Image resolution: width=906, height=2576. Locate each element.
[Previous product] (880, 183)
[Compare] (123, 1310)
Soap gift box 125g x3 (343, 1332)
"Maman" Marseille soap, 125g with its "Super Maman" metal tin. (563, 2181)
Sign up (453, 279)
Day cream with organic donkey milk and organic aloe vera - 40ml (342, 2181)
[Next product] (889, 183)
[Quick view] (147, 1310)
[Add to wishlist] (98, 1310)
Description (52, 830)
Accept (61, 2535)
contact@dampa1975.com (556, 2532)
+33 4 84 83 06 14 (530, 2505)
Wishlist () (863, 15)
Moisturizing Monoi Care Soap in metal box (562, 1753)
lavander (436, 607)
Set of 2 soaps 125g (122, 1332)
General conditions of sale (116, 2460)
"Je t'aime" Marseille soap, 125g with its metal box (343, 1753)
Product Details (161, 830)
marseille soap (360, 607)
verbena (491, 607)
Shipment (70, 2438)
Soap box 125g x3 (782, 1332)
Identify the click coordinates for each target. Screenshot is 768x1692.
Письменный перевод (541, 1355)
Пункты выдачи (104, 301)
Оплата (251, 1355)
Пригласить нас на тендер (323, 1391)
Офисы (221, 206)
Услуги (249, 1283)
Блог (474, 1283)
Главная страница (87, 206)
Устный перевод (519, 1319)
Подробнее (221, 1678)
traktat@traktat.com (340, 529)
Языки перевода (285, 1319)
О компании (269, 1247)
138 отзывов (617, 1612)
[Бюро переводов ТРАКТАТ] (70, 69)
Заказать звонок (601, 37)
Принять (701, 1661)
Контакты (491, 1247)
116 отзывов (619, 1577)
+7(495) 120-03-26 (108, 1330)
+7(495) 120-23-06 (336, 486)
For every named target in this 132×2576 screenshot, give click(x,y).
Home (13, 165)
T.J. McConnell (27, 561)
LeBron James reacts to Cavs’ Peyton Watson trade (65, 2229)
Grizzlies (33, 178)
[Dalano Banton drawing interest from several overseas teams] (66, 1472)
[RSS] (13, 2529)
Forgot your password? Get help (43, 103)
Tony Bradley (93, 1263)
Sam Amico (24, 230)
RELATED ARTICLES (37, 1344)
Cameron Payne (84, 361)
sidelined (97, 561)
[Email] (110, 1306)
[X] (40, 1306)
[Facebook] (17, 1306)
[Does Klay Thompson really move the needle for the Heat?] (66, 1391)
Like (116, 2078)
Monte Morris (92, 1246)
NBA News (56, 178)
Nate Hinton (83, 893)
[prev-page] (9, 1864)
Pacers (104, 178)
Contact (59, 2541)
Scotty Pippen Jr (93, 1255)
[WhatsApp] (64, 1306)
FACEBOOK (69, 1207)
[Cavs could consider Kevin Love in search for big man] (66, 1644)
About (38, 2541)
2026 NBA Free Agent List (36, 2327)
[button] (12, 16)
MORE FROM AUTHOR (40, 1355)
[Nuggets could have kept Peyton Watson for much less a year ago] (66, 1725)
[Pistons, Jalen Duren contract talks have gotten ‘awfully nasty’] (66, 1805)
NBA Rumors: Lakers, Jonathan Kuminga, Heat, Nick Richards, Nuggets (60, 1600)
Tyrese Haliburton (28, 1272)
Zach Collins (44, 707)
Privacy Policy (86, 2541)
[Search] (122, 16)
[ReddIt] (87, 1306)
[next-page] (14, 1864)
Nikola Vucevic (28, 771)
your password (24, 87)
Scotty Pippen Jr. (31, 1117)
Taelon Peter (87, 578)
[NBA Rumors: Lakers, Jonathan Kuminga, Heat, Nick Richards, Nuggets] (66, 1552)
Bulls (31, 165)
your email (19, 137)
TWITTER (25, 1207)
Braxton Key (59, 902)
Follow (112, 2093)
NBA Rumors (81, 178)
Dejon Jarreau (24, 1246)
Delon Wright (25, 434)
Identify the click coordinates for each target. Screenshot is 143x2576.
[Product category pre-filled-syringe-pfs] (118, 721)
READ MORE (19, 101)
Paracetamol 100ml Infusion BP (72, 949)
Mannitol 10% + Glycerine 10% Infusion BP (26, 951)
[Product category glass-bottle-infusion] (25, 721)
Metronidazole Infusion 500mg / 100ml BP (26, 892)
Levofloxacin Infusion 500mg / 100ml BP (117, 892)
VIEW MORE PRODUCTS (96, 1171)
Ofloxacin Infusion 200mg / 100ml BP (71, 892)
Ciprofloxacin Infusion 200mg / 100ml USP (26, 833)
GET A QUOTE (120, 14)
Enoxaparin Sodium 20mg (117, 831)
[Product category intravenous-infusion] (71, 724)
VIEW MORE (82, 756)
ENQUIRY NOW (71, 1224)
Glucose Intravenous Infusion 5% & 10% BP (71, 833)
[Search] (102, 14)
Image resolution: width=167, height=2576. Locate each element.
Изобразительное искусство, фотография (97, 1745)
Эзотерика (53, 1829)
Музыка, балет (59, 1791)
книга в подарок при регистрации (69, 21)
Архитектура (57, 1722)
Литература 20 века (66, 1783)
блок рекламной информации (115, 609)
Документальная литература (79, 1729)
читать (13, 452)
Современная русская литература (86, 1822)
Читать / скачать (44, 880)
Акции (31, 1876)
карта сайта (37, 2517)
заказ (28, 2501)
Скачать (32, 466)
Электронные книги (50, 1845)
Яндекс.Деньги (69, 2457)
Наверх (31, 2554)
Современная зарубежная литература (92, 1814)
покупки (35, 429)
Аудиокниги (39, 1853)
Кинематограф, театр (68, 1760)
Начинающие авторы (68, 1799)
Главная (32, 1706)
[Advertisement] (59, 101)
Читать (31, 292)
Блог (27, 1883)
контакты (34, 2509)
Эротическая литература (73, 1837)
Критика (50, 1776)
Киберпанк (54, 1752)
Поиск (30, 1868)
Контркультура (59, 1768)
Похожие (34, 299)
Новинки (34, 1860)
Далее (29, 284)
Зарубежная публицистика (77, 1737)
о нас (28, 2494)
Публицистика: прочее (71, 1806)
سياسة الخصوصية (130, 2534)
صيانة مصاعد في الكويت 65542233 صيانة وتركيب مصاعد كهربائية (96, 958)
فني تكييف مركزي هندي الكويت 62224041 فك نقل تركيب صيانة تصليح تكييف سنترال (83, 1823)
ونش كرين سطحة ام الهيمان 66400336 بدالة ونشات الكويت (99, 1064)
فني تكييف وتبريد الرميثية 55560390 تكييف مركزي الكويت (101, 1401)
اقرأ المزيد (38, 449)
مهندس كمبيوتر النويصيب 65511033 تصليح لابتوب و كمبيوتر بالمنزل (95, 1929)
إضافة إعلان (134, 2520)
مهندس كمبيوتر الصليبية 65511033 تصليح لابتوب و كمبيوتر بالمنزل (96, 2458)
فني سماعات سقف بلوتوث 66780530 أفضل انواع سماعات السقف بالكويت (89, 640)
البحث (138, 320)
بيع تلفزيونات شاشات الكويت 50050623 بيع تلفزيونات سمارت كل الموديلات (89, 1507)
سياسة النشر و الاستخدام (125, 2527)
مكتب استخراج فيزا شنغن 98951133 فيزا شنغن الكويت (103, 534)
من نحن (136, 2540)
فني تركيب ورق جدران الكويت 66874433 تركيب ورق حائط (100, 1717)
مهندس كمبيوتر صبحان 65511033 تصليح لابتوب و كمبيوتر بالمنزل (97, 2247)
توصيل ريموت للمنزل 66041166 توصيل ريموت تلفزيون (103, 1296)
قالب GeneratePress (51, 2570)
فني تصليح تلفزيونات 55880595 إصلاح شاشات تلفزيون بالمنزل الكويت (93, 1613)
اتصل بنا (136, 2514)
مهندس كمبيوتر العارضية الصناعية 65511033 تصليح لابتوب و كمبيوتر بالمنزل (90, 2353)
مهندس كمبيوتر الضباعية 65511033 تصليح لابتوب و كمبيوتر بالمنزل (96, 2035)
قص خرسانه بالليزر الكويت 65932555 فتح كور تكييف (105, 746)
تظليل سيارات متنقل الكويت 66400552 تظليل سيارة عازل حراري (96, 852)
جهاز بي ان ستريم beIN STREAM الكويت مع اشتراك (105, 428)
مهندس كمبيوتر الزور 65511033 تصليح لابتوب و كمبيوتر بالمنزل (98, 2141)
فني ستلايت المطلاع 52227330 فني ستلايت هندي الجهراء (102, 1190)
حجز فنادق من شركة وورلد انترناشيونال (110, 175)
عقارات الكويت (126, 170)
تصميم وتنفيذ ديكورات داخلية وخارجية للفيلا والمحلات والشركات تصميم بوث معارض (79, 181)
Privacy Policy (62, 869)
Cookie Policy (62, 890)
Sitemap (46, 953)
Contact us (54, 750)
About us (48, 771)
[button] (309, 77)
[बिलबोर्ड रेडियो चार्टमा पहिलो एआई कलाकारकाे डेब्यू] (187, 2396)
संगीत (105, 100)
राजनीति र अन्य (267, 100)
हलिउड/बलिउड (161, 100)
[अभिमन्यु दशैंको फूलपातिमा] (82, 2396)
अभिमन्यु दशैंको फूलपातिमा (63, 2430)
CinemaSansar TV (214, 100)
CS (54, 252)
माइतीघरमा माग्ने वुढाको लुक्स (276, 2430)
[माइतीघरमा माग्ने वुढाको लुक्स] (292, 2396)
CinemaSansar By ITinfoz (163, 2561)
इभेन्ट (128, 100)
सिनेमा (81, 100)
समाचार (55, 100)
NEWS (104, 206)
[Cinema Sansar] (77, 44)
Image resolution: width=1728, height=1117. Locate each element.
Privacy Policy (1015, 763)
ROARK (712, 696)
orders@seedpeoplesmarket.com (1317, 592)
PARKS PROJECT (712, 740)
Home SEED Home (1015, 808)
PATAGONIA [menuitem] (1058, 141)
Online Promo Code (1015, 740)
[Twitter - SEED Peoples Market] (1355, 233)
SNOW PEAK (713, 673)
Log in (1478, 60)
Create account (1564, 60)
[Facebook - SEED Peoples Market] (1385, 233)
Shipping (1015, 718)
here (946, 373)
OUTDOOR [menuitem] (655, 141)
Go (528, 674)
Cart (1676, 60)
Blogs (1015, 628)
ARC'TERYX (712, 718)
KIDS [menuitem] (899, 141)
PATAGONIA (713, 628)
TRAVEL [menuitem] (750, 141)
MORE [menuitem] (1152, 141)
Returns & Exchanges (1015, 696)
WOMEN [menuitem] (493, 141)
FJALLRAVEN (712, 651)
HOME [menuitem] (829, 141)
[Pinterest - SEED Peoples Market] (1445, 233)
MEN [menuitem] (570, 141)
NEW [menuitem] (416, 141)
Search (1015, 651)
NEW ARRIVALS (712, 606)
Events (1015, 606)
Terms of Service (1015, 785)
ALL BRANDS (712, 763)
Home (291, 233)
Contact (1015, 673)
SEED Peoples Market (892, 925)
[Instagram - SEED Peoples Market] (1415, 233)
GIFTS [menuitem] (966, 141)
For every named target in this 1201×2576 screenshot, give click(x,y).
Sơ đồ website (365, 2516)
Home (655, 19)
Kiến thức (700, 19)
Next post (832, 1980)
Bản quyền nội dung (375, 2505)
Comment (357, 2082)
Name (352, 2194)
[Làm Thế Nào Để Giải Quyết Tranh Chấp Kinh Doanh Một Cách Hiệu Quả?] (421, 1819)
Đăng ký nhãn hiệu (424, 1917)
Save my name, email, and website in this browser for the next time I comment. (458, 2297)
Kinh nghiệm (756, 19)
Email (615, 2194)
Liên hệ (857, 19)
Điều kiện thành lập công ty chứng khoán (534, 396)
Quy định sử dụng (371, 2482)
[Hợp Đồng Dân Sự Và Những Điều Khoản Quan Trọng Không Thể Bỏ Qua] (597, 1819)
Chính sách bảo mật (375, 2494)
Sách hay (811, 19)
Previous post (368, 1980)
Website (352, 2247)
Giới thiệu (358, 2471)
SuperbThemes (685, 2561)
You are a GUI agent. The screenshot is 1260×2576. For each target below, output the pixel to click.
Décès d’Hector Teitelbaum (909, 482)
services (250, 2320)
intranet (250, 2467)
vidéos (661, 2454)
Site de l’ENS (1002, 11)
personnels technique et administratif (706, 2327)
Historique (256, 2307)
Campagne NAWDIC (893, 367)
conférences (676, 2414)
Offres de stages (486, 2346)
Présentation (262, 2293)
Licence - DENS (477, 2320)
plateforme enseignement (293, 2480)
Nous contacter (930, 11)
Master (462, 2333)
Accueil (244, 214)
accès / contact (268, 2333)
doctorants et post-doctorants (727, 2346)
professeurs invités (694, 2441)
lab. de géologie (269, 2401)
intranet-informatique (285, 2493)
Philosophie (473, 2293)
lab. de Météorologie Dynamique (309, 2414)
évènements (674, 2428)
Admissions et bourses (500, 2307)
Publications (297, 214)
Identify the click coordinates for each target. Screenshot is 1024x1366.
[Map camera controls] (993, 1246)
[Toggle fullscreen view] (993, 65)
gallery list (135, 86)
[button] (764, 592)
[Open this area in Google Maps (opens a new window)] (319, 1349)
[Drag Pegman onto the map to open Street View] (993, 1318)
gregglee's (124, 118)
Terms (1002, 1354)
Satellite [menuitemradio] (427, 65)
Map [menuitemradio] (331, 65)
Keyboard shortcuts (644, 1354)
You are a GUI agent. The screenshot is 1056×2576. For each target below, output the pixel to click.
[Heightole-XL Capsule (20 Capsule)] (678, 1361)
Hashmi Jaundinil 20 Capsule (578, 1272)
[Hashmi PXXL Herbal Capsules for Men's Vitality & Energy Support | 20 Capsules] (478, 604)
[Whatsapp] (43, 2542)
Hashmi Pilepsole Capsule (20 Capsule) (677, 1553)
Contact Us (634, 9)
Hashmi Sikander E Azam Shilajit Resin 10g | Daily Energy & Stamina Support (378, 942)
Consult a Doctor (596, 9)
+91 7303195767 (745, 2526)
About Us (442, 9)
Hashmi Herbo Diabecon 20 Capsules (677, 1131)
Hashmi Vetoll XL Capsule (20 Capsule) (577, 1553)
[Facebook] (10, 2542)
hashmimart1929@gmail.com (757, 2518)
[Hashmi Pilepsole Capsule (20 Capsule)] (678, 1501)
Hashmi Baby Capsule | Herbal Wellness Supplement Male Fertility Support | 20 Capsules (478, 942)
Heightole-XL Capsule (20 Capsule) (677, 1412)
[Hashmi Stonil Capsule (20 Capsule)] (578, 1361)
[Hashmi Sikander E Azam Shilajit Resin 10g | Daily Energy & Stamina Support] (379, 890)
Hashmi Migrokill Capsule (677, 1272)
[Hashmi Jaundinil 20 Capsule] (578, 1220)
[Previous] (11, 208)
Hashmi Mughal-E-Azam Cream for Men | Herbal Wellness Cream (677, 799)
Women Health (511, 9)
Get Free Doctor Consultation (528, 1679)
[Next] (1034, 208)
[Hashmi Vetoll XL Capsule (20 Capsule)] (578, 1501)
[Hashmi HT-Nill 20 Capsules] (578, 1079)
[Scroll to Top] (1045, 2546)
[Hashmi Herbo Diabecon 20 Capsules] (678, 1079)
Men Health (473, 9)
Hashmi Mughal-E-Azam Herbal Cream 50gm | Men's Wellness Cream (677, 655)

= = = =

# [YOUR INSTRUCTIONS]
Taking the entries above, print exactly the lines starting at the line with "हलिउड/बलिउड (161, 100)" and ending at the line with "Home SEED Home (1015, 808)", both included.

# [RESPONSE TO THE TASK]
हलिउड/बलिउड (161, 100)
[अभिमन्यु दशैंको फूलपातिमा] (82, 2396)
अभिमन्यु दशैंको फूलपातिमा (63, 2430)
CinemaSansar TV (214, 100)
CS (54, 252)
माइतीघरमा माग्ने वुढाको लुक्स (276, 2430)
[माइतीघरमा माग्ने वुढाको लुक्स] (292, 2396)
CinemaSansar By ITinfoz (163, 2561)
इभेन्ट (128, 100)
सिनेमा (81, 100)
समाचार (55, 100)
NEWS (104, 206)
[Cinema Sansar] (77, 44)
Image resolution: width=1728, height=1117. Locate each element.
Privacy Policy (1015, 763)
ROARK (712, 696)
orders@seedpeoplesmarket.com (1317, 592)
PARKS PROJECT (712, 740)
Home SEED Home (1015, 808)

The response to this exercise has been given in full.